No matter what the reason, the death of a vineyard is a sad occasion, one which calls for black attire, gleaming shoes and a slow march to the rhythmic tapping of drums in unison. If there is an old gun-carriage lying around, bring that along too. But do try to look manly as the warm wet tears roll down your clean-shaven cheeks while the trucks drive off with the lifeless gnarled shapes of uprooted vines.

Full Honors Military Funeral Service

I attended an uprooting of a 97 year-old Grenache vineyard in the Luberon a few years ago and will never forget that deathly grey silence as the wrinkled thick vines were plucked from the red clay soils, the far-away look in the eyes of Monsieur Treppaird, the vigneron who had made 49 vintages from those expired plants. “A dead vineyard is worse than a dead wife,” he told me. “For a good vineyard and the wines it produced continue to haunt you, while the death of your spouse is acceptable in its finality.”

Yup. Serious stuff.
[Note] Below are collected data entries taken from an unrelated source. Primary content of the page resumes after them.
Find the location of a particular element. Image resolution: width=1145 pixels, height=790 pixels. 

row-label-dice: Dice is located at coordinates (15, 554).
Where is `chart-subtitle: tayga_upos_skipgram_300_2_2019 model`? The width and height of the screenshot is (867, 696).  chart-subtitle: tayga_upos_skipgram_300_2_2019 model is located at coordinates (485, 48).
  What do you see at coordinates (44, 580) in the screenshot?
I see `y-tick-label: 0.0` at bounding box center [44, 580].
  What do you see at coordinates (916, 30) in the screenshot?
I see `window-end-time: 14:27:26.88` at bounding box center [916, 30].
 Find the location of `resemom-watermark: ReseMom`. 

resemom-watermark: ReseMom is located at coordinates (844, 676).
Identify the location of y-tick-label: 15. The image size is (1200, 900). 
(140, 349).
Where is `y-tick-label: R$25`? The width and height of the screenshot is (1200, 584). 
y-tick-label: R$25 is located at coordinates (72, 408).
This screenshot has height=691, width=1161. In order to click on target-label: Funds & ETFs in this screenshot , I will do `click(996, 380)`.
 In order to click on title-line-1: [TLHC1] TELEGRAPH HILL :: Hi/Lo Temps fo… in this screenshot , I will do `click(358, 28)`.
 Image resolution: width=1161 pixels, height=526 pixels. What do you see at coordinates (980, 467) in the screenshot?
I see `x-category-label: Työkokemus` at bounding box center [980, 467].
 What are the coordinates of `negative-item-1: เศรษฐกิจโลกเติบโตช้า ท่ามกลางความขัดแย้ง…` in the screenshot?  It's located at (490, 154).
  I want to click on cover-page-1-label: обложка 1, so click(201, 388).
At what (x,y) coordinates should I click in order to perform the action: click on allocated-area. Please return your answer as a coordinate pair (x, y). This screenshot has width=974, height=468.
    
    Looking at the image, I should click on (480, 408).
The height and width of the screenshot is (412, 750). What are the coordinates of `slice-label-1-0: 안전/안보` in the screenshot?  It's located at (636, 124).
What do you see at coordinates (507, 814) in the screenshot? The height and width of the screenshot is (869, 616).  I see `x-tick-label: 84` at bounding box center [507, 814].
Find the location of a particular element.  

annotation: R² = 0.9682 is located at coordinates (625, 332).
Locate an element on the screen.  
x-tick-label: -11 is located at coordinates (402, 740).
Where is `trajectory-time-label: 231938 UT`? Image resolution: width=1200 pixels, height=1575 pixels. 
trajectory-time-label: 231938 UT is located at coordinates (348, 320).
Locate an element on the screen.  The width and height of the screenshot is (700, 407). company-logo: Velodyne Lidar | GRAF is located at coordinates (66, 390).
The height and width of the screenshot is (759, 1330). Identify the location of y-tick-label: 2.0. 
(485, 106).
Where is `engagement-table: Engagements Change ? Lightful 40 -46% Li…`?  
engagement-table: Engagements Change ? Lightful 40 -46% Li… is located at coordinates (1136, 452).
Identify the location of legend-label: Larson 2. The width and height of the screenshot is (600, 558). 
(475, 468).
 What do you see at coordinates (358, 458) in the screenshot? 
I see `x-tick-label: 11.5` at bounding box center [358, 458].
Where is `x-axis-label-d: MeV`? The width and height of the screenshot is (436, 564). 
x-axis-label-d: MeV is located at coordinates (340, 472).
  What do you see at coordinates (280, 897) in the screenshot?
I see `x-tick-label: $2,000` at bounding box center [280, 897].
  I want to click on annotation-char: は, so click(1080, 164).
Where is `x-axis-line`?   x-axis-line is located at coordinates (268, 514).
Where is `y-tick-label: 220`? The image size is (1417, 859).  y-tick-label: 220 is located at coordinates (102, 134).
I thought of this the other day when visiting Glen Carlou in Paarl and was told that the farm’s Zinfandel vineyard is no longer, having been plucked from the soils to make room for…..I did not ask, nor cared to.

A dead Zinfandel vineyard is surely not that great a loss to the South African wine industry, which has never really embraced this grape. But I felt for Glen Carlou’s vineyard as it had been planted in the 1990s by then-owner Walter Finlayson who singlehandedly is responsible for there being a Zinfandel narrative in the country, having reached dizzy heights with this variety on Blaauwklippen in Stellenbosch.

Yet Zinfandel has not taken off here despite the best efforts of the current crowd at Blaauwklippen. Too few examples and too little active marketing has caused Zinfandel to be about as relevant to the local wine narrative as bacon sandwiches is to the food scene in Iraq.

Upon hearing of Glen Carlou’s dead Zinfandel vineyard, however, I hauled away a case of the 2009 vintage, the last gasp from this woody corpse.

The vineyard and its death were, of course, immediately toasted with a hefty glass of this Zinfandel, Glen Carlou’s having been the premier example of what this variety can do in South Africa.

funderal2

As Zin tends to be in a warm climate, the Glen Carlou version is resplendent in a veil of black-fruited succulence, a juice monster with a feral sage-brush and buchu wildness to add verve to the coaxed fruit. The mouth-feel is broader than a dope-heads imagination, and from mid-palate to finish this is a big, heavy wine but without any icky harsh heat on the finish.

Of course, the one thing about Zin is that unlike Cabernet Sauvignon or Shiraz, it does not leave a fingerprint. There is a bit of steeliness one finds in Zins from the States to Italy to South Africa which could be seen as a common thread, probably the result of the grape’s skin being thicker than Cyril Ramaphosa’s wallet at a buffalo auction. But all-in-all, Zinfandel has always been an individual wine with each bottle bearing a somewhat ballsy and unrefined personality of its own. Red. Assertive. Fruity and untamed.

And of this, I would still like to find more about, but as the gun carriage moves east and the flags are half-mast, another Zinfandel vineyard is gone, leaving options, like, slim.